La réussite de l’iPhone, puis de l’iPod touch et de l’iPad, tient au fait que toutes les dimensions ont été considérées comme liées et non comme indépendantes les unes des autres. Un « internet communication device » se devait d’être connecté en permanence au réseau sur le mode always on sans surcoût d’usage ponctuel pour que ses fonctionnalités ne soient pas déceptives. Il devait aussi répondre à la diversité des usages possibles pour offrir d’une part une capacité de personnalisation conforme aux attentes liées à ce type d’objet, ce fut fait avec l’appstore. Enfin, il devait répondre à une contrainte majeure : que la diversité des usages n’entraîne pas une complexité d’usage. Ce qui fut fait avec un premier produit livré sans mode d’emploi, entièrement intuitif, valorisant au maximum les menus contextuels, des menus qui s’adaptent à chaque usage au strict minimum.

Ce dernier exemple suffit à lui seul à mériter le titre de génie. Il est à craindre que d’ici quelques années, face à la complexité des challenges à venir, l’équipe en place ne parvienne pas à réussir à nouveau à proposer des réponses aussi pertinentes aux questions que posent la révolution des outils de communication et de connaissance en cours. Steve Jobs y consacrait tout son temps, tout son esprit et tout son être. Tout son génie.

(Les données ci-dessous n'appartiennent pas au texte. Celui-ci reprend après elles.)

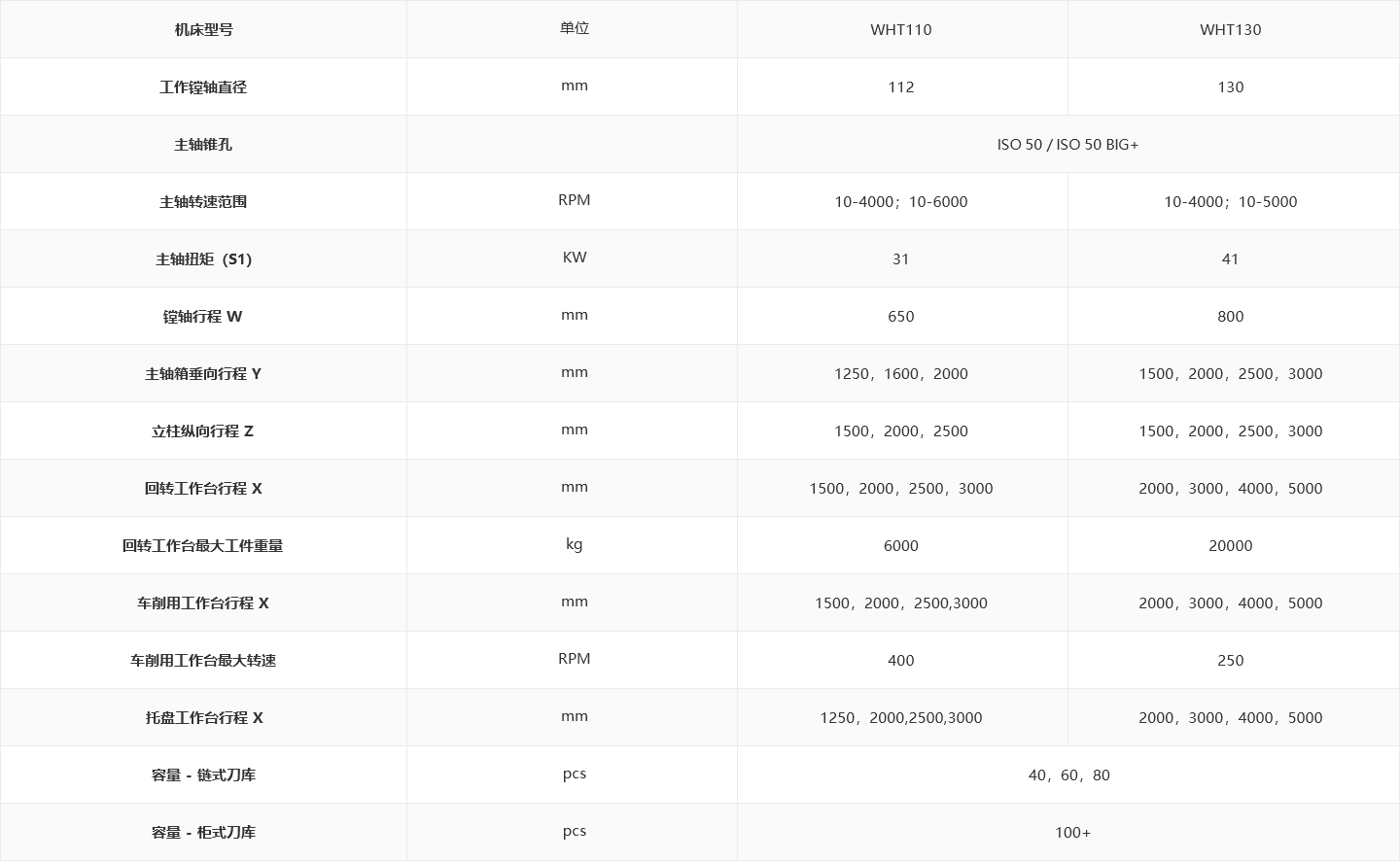This screenshot has height=861, width=1400.
Task: Click the WHT110 column header
Action: pyautogui.click(x=900, y=29)
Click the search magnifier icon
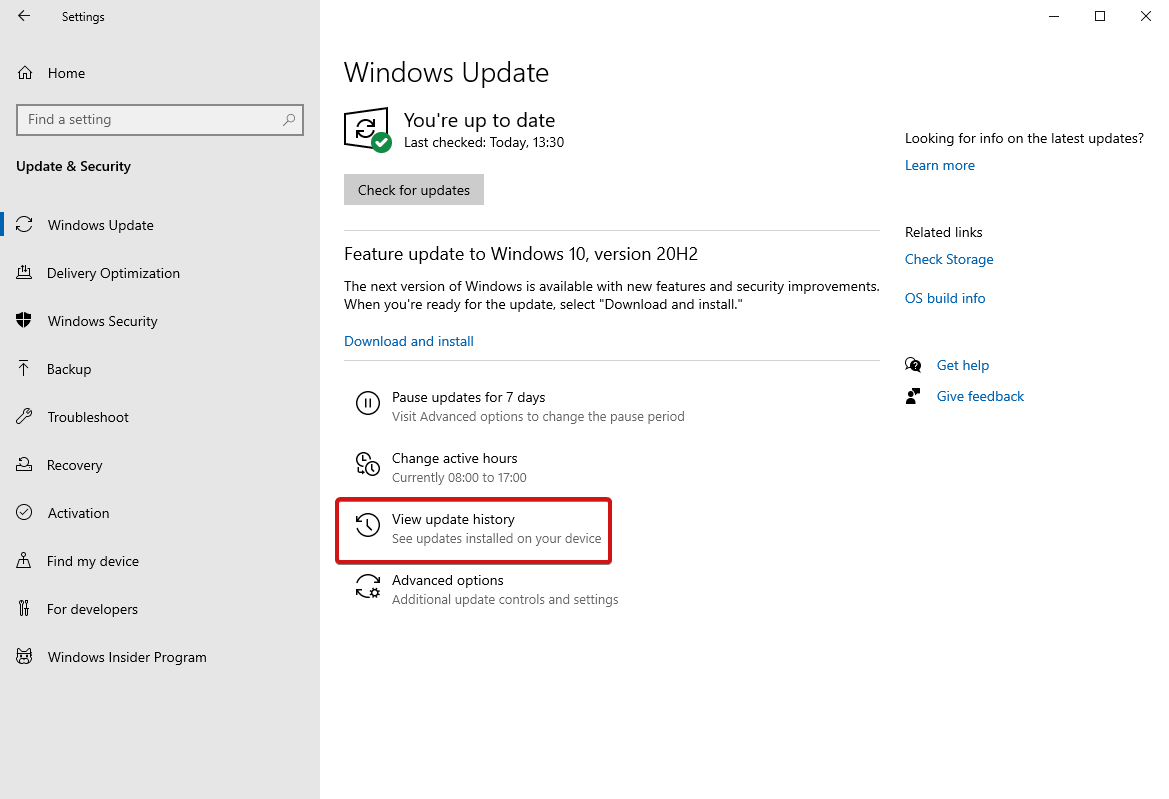This screenshot has height=799, width=1169. click(x=289, y=120)
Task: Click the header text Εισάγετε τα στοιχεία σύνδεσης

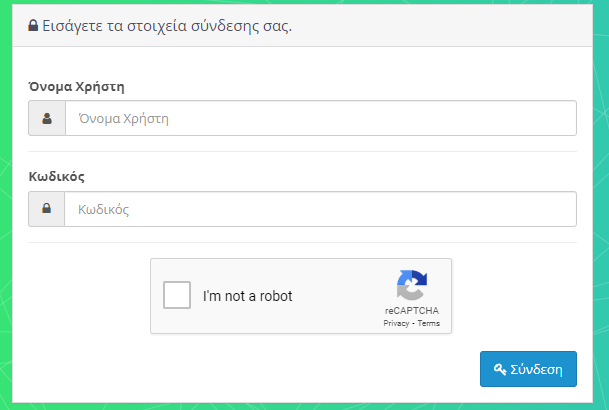Action: 167,26
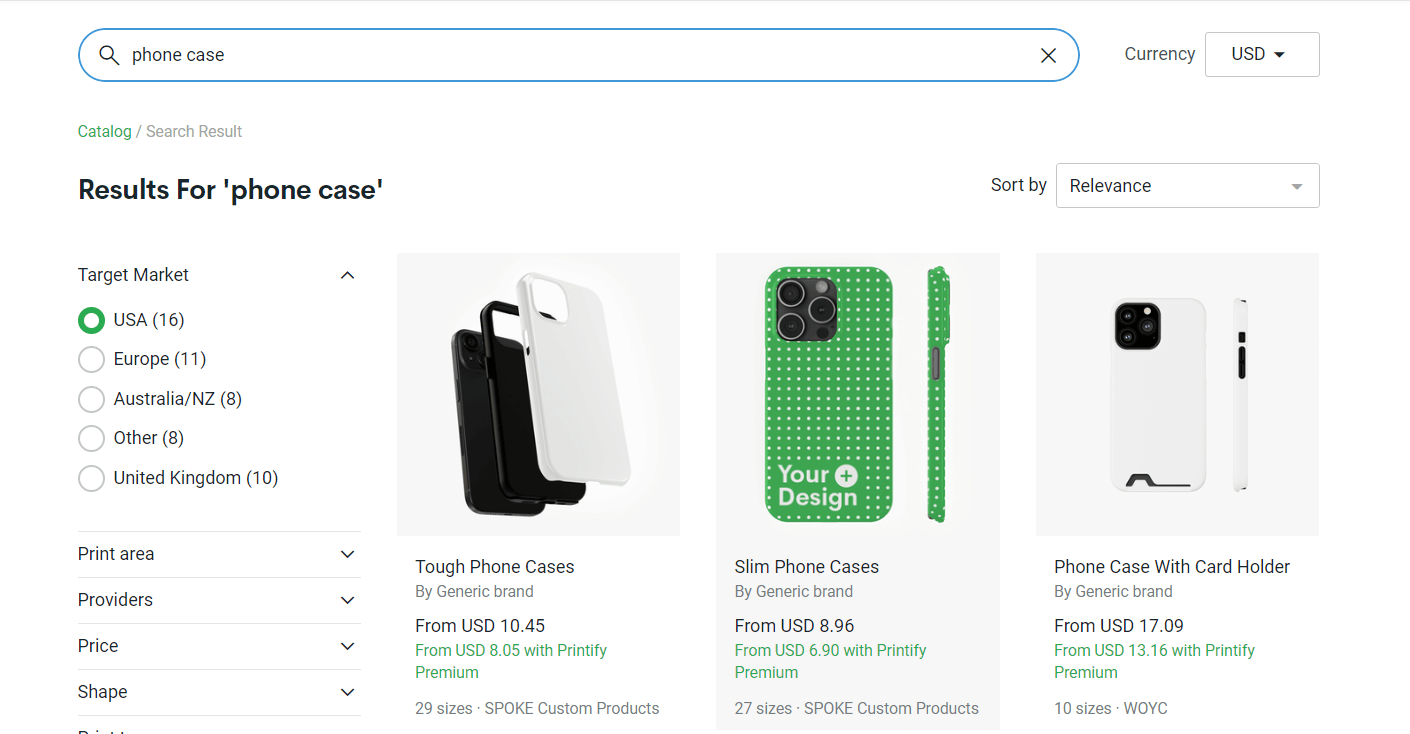
Task: Click the Slim Phone Cases product image
Action: (x=857, y=393)
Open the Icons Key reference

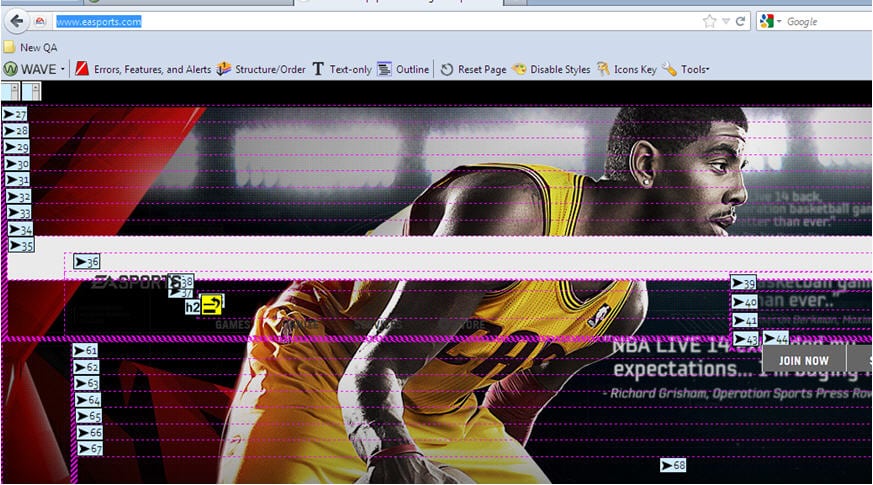pos(627,69)
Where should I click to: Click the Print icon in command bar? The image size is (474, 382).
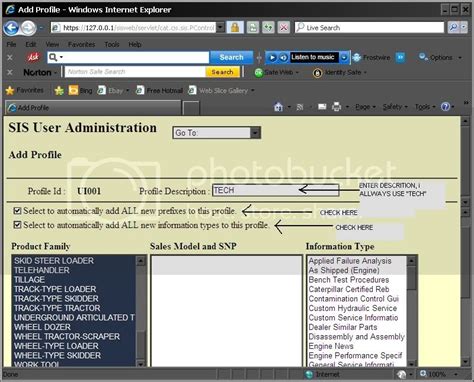(337, 107)
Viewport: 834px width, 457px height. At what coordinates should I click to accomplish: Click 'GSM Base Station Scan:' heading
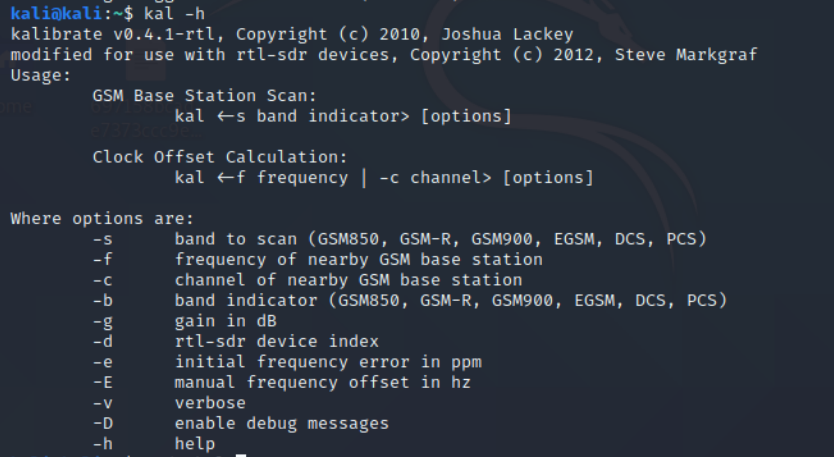[204, 96]
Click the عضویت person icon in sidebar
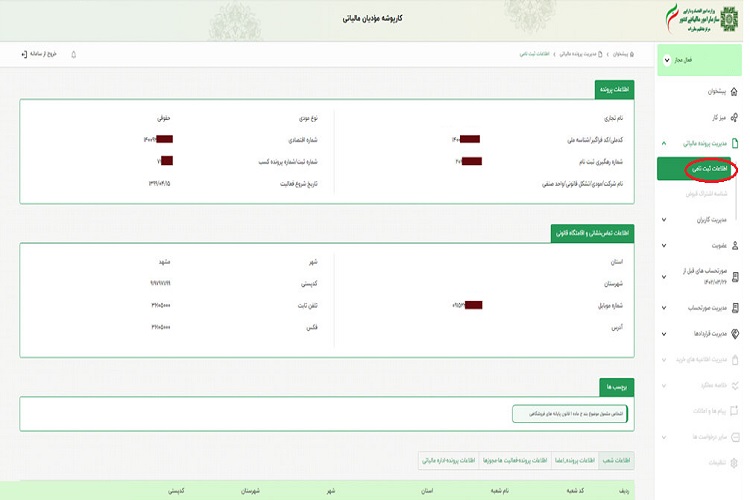The height and width of the screenshot is (500, 750). [x=735, y=244]
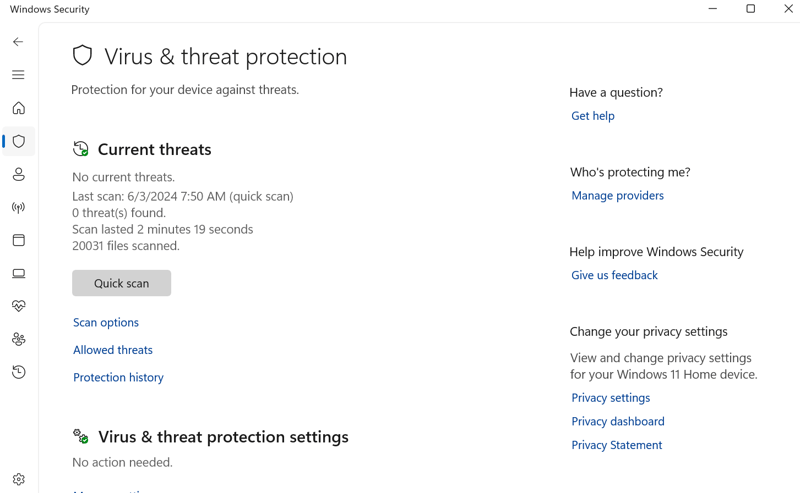Open Device security laptop icon
The height and width of the screenshot is (493, 800).
[x=18, y=274]
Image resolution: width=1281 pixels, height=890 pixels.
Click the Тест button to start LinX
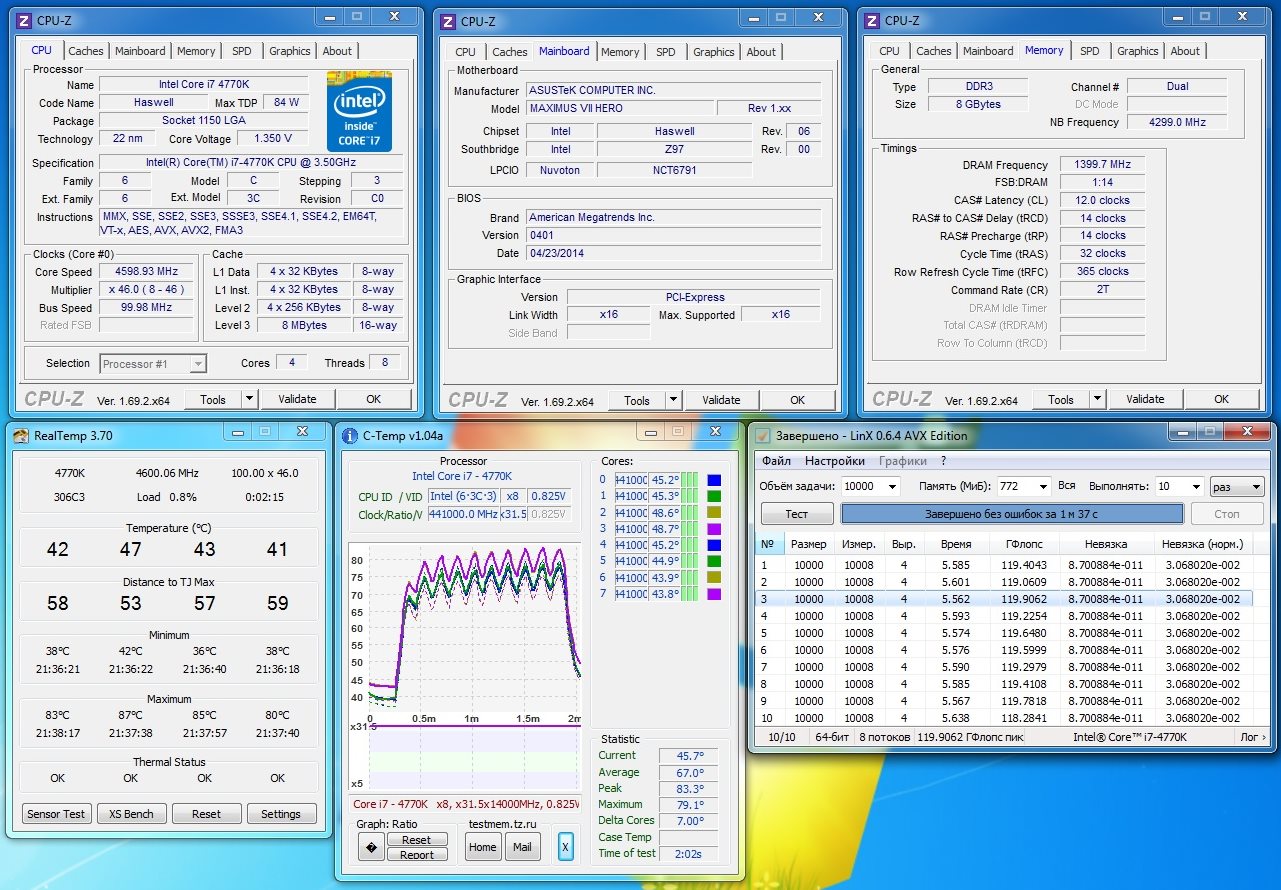pos(796,513)
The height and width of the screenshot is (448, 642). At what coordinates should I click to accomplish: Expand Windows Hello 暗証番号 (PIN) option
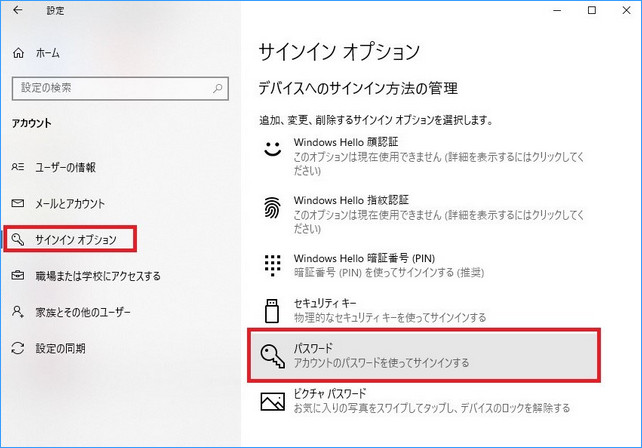[x=420, y=265]
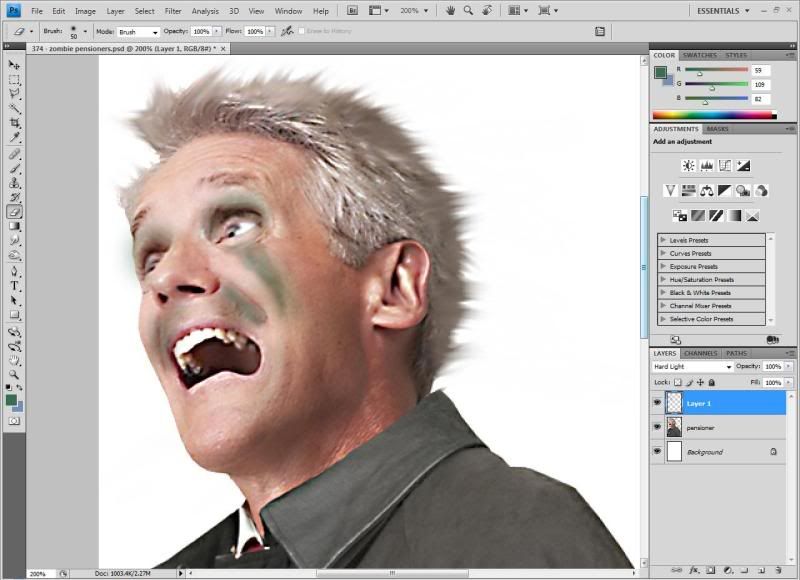Screen dimensions: 800x580
Task: Open the Hard Light blend mode dropdown
Action: (x=693, y=367)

2 comments for “Steve Jobs, simple industriel talentueux ou génie de notre époque ?

  1. anonyme
    26 juin 2012 at 0 h 01 min

    jobs n’est surement pas un génie, arrêter d’en faire des tas , avec un peu de chance , d’opportunisme,et de « j’encaisse les milliards a la place de Wozniak » il est arrivé a son objectif.sa mort a été sur-médiatisé , combien de fois on aura entendu « le visionnaire génie ». Apple ce n’est pas de l’informatique , c’est que buisness. Avez-vous entendu parler de la mort de Dennis Ritchie ,le père de l’informatique moderne, l’inventeur du langage C sans qui rien de tous ce qu’a fait jobs n’aurait été possible ?

  2. David Prud'homme
    26 juin 2012 at 10 h 41 min

    Merci. Ce que j’essaie d’expliquer, mais je me bats contre des moulins à vent, c’est que notre époque a construit une image du génie, proche de celle du sur-homme, totalement débilitante. Ma vision est beaucoup plus simple : le génie est simplement celui qui dans une combinatoire donnée parvient à s’affranchir des règles pour proposer un nouveau modèle.
    Il y a des dizaines d’hommes clefs qui ont compté dans cette histoire, tous indispensables à ce l’expérience que nous avons d’Internet aujourd’hui… Mais aucun d’entre eux n’aura eu l’impact de Jobs sur les usages, c’est du moins ce que je pense.